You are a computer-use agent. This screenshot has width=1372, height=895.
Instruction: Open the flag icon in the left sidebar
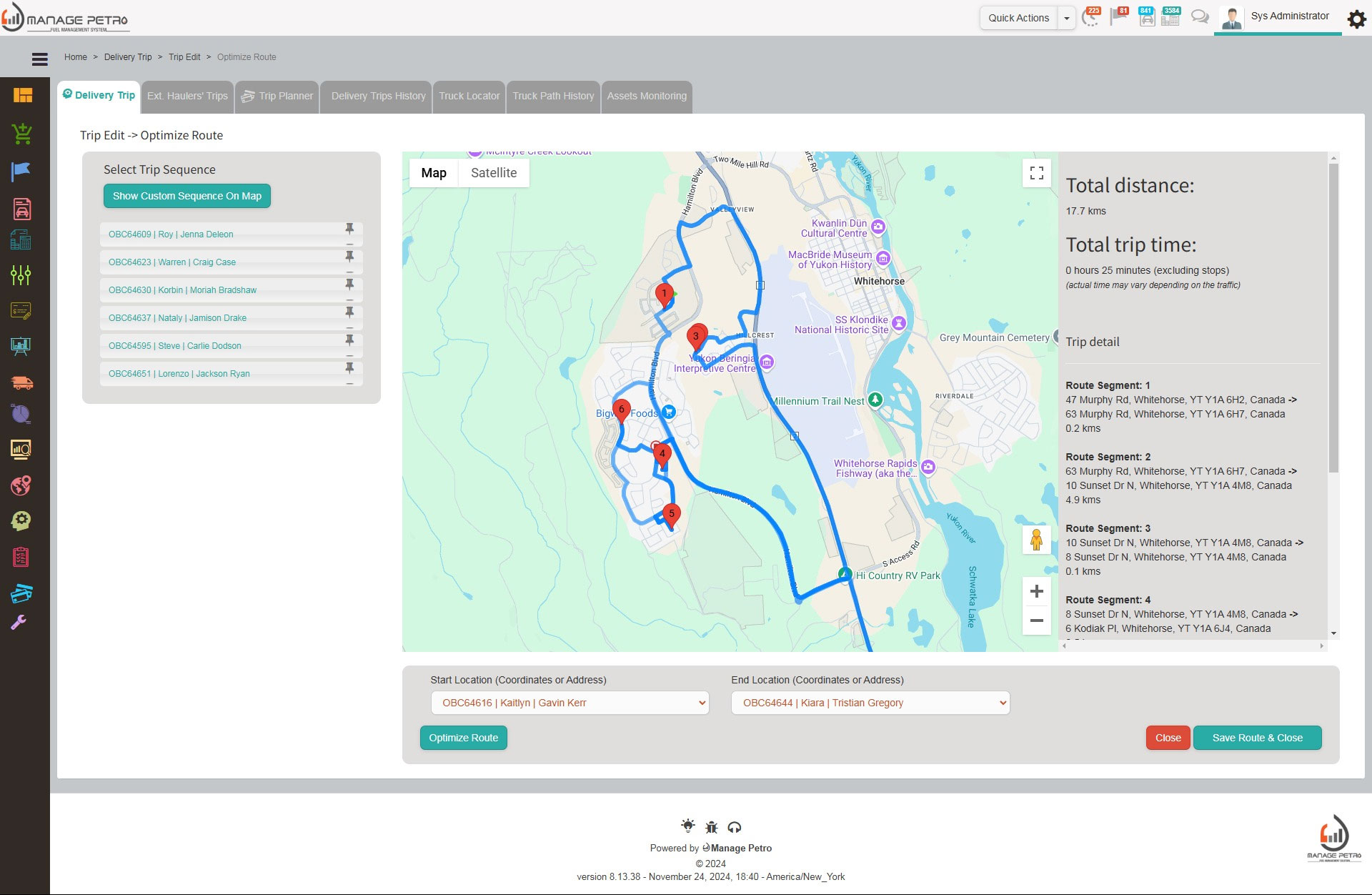(x=21, y=170)
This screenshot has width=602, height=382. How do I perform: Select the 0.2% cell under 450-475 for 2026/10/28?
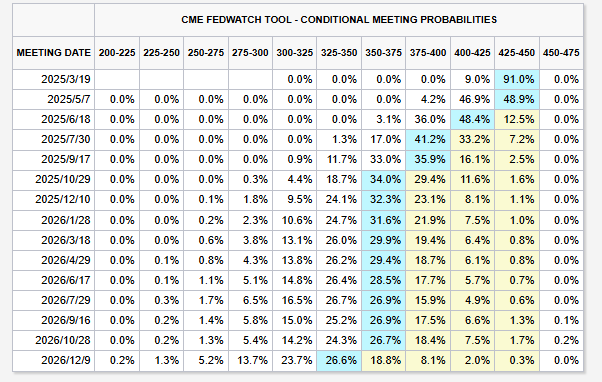click(561, 340)
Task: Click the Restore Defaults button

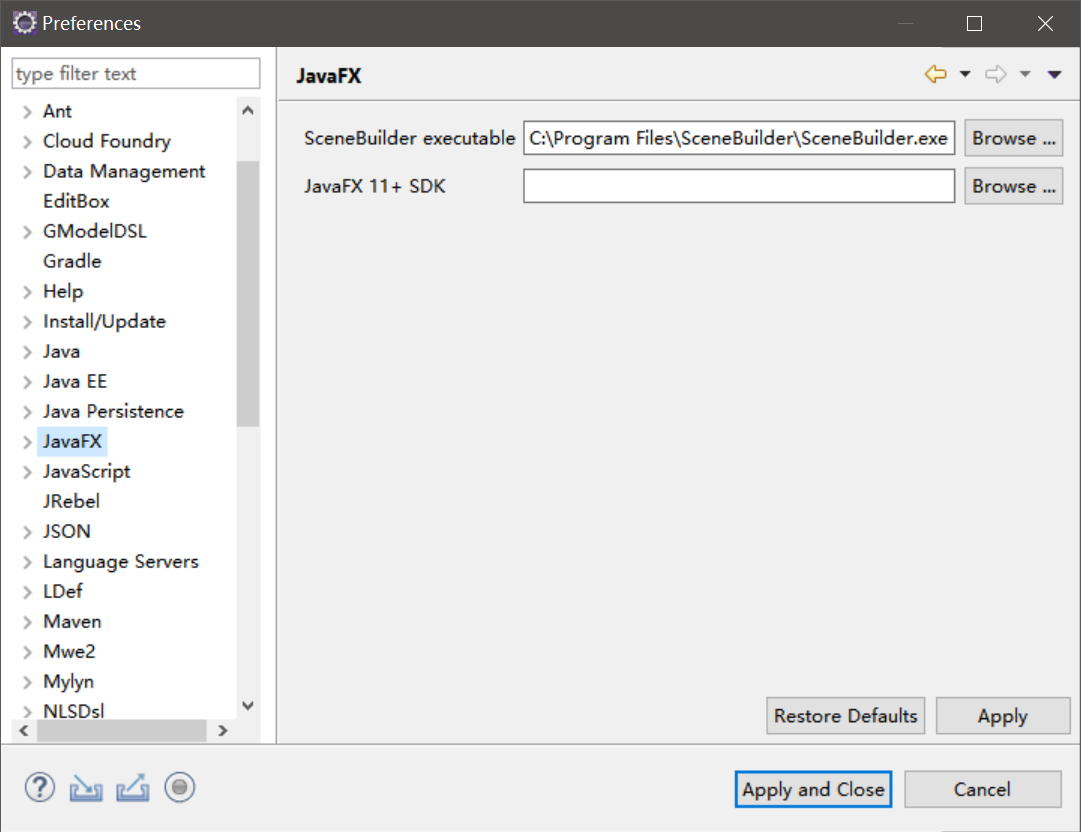Action: tap(845, 716)
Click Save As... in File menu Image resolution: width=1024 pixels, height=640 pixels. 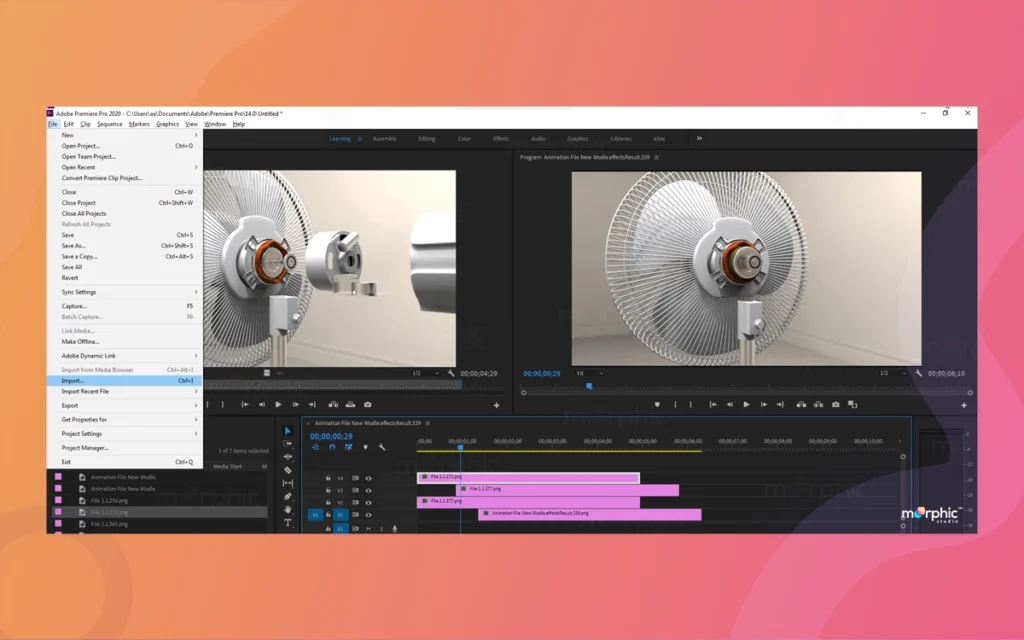point(74,246)
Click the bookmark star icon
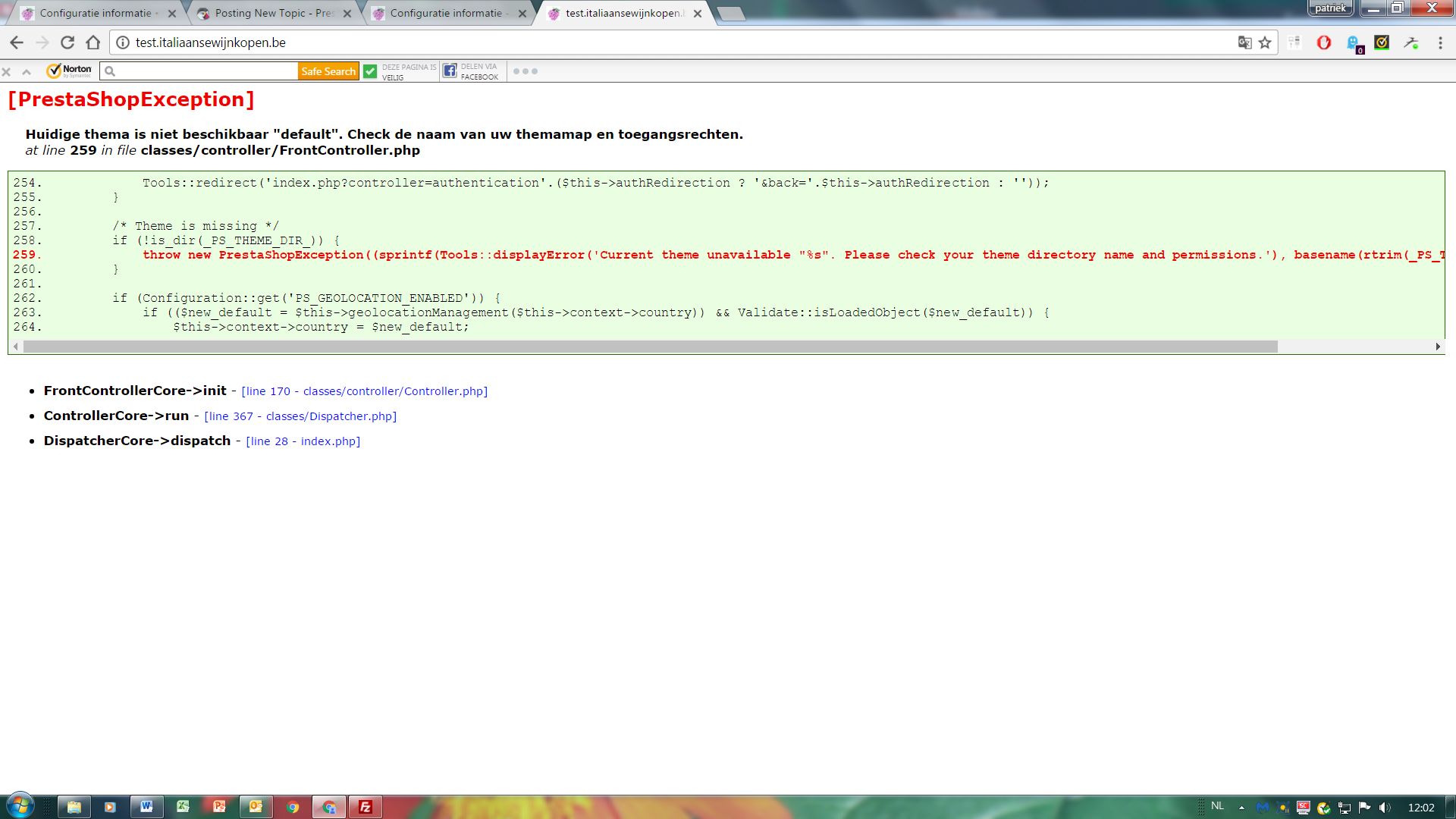The width and height of the screenshot is (1456, 819). [1265, 43]
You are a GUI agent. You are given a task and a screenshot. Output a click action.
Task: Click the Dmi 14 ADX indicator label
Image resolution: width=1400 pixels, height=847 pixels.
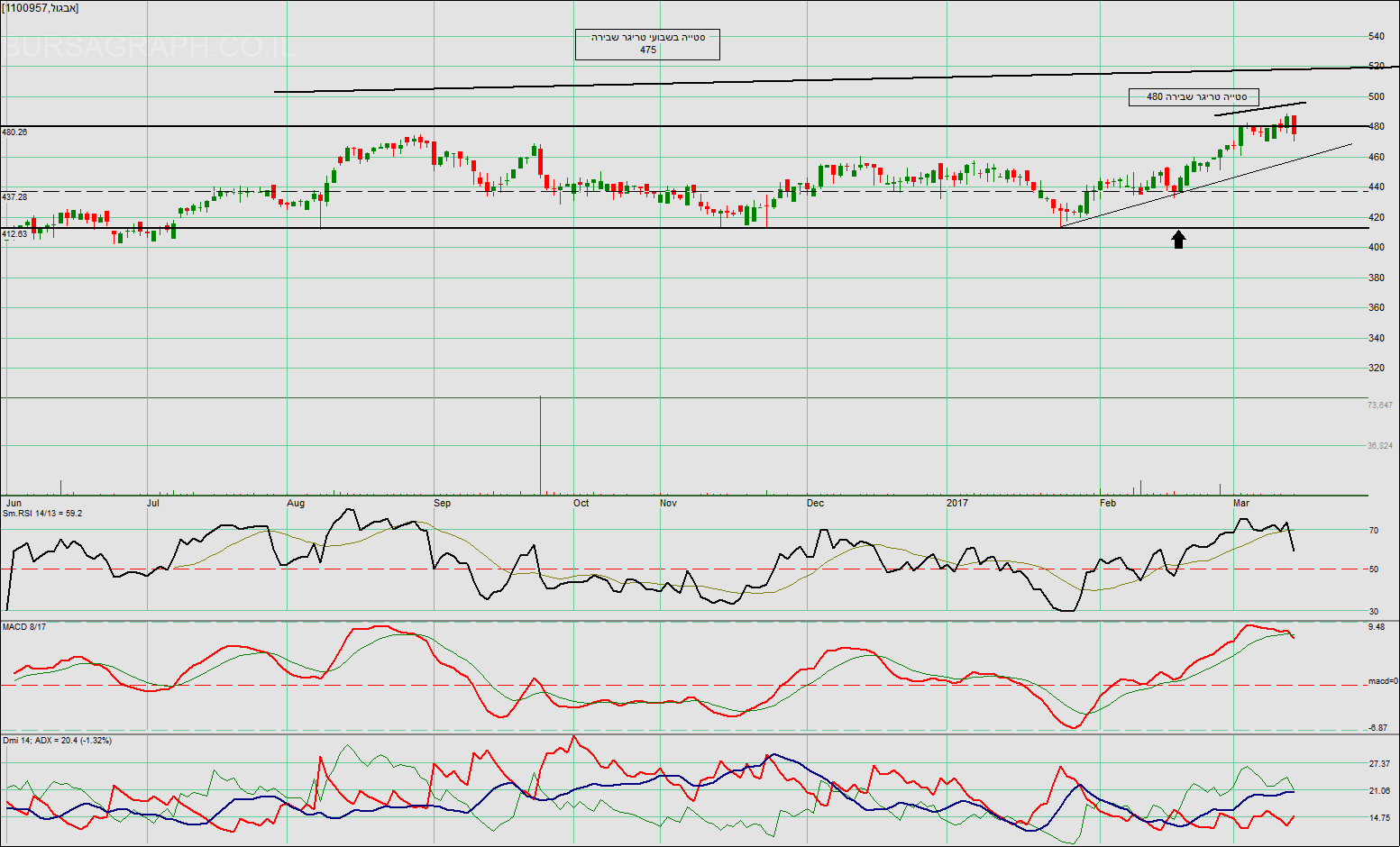coord(57,741)
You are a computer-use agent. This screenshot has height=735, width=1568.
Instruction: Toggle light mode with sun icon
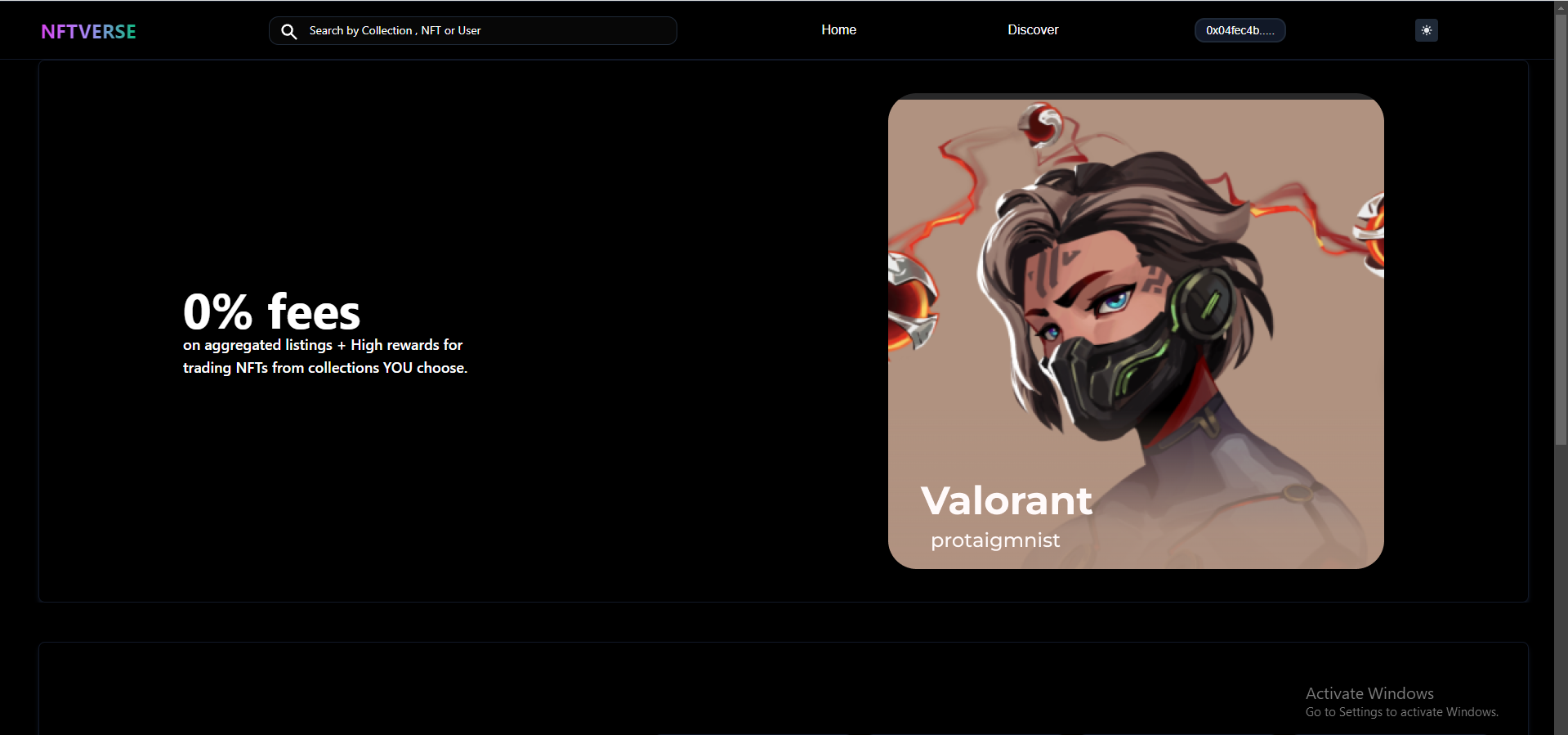point(1426,30)
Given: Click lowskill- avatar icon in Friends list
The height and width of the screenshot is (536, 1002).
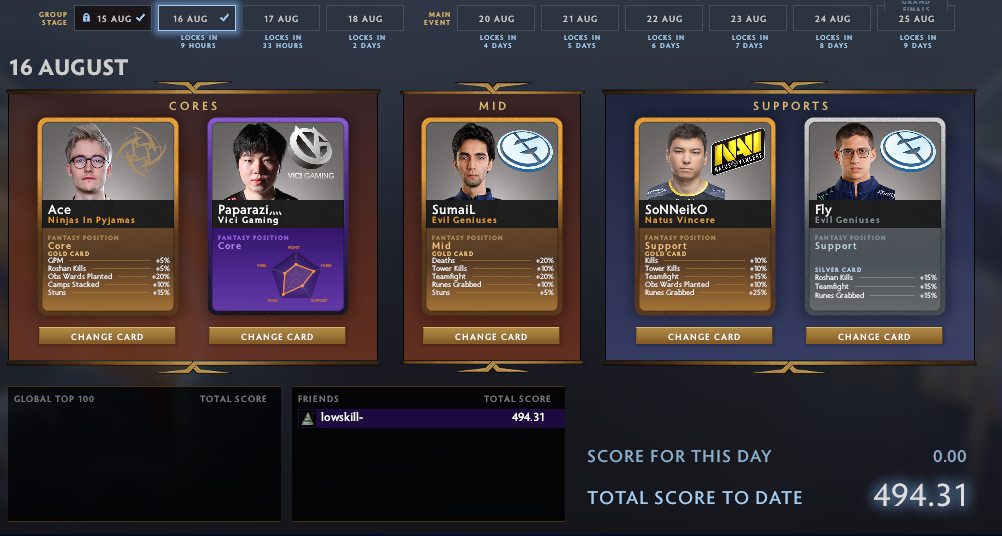Looking at the screenshot, I should pos(307,418).
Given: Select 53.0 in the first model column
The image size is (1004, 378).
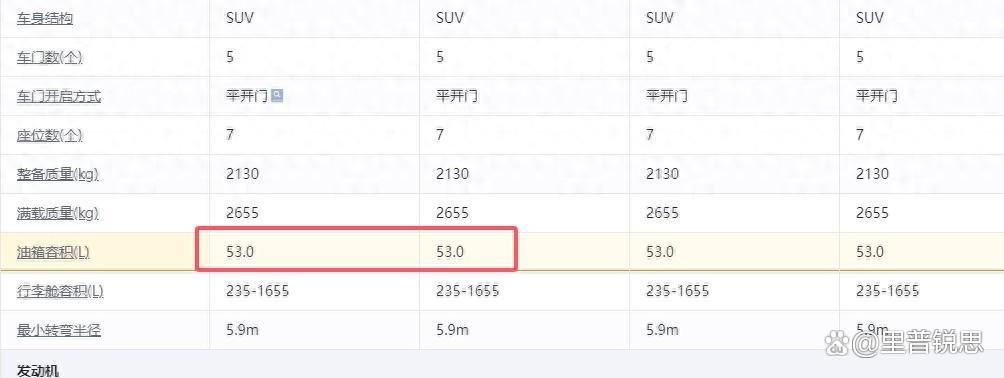Looking at the screenshot, I should click(240, 252).
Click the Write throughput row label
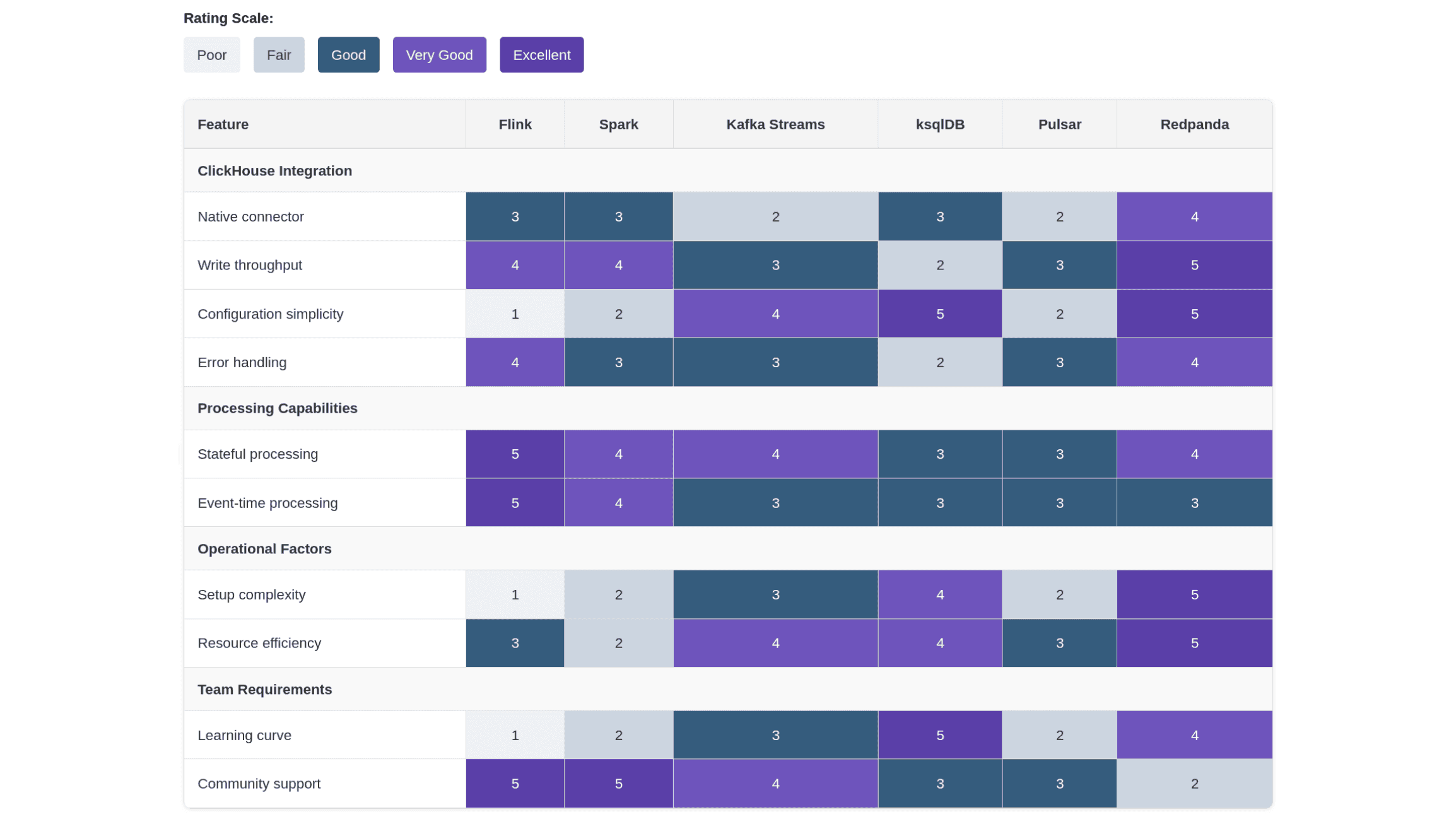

********

Prompt. Reproduce the material word for word, from the line containing "has height=735, width=1568." through the end, and leave out the pictures.

Result of this exercise.
You are a computer-use agent. This screenshot has height=735, width=1568.
Instruction: Toggle light mode with sun icon
point(1426,30)
Given: Click lowskill- avatar icon in Friends list
The height and width of the screenshot is (536, 1002).
Looking at the screenshot, I should pos(307,418).
Given: Select 53.0 in the first model column
The image size is (1004, 378).
Looking at the screenshot, I should click(240, 252).
Click the Write throughput row label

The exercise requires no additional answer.